TASK GOAL. Return the full set of records, matching them character for character.

RECORDED INFORMATION.
Segment Open
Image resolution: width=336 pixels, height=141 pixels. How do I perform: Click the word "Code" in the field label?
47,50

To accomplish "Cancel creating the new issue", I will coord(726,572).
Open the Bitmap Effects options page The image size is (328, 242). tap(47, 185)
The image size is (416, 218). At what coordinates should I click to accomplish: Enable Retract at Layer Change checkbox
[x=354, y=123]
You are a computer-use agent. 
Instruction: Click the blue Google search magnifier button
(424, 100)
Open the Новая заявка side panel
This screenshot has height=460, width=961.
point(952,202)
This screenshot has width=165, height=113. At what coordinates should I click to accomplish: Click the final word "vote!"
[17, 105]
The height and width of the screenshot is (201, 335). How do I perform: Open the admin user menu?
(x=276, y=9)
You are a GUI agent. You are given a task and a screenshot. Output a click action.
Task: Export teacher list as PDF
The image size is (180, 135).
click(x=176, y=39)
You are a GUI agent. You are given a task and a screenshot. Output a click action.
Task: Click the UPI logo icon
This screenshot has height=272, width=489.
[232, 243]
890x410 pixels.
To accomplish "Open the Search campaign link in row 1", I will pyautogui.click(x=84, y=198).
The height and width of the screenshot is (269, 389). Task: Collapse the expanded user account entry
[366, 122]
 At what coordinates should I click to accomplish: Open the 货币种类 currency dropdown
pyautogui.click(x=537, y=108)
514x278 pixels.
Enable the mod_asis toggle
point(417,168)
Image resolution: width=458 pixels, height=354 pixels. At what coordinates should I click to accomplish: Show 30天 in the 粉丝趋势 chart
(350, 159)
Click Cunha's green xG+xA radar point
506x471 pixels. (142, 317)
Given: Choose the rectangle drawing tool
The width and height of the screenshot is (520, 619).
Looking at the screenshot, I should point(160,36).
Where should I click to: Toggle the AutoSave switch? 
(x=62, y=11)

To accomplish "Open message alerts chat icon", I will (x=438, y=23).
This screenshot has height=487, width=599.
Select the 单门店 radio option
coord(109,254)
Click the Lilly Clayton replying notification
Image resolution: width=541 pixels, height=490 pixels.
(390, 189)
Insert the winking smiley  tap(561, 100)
Segment Closed
EXERCISE RESULT.
Image resolution: width=336 pixels, height=141 pixels. How do I perform: Click the word "Code" in the field label?
47,50

To accomplish "Cancel creating the new issue", I will coord(726,572).
Open the Bitmap Effects options page The image size is (328, 242). tap(47, 185)
The image size is (416, 218). At what coordinates should I click to accomplish: Enable Retract at Layer Change checkbox
[x=354, y=123]
You are a computer-use agent. 
Instruction: Click the blue Google search magnifier button
(424, 100)
Open the Новая заявка side panel
This screenshot has height=460, width=961.
point(952,202)
This screenshot has width=165, height=113. At what coordinates should I click to accomplish: Click the final word "vote!"
[17, 105]
The height and width of the screenshot is (201, 335). How do I perform: Open the admin user menu?
(x=276, y=9)
You are a GUI agent. You are given a task and a screenshot. Output a click action.
Task: Export teacher list as PDF
The image size is (180, 135).
click(x=176, y=39)
You are a GUI agent. You are given a task and a screenshot. Output a click action.
Task: Click the UPI logo icon
This screenshot has height=272, width=489.
[232, 243]
890x410 pixels.
To accomplish "Open the Search campaign link in row 1", I will pyautogui.click(x=84, y=198).
The height and width of the screenshot is (269, 389). Task: Collapse the expanded user account entry
[366, 122]
 At what coordinates should I click to accomplish: Open the 货币种类 currency dropdown
pyautogui.click(x=537, y=108)
514x278 pixels.
Enable the mod_asis toggle
point(417,168)
Image resolution: width=458 pixels, height=354 pixels. At what coordinates should I click to accomplish: Show 30天 in the 粉丝趋势 chart
(350, 159)
Click Cunha's green xG+xA radar point
506x471 pixels. (142, 317)
Given: Choose the rectangle drawing tool
The width and height of the screenshot is (520, 619).
Looking at the screenshot, I should point(160,36).
Where should I click to: Toggle the AutoSave switch? 
(x=62, y=11)

To accomplish "Open message alerts chat icon", I will (x=438, y=23).
This screenshot has height=487, width=599.
Select the 单门店 radio option
coord(109,254)
Click the Lilly Clayton replying notification
Image resolution: width=541 pixels, height=490 pixels.
(390, 189)
Insert the winking smiley  tap(561, 100)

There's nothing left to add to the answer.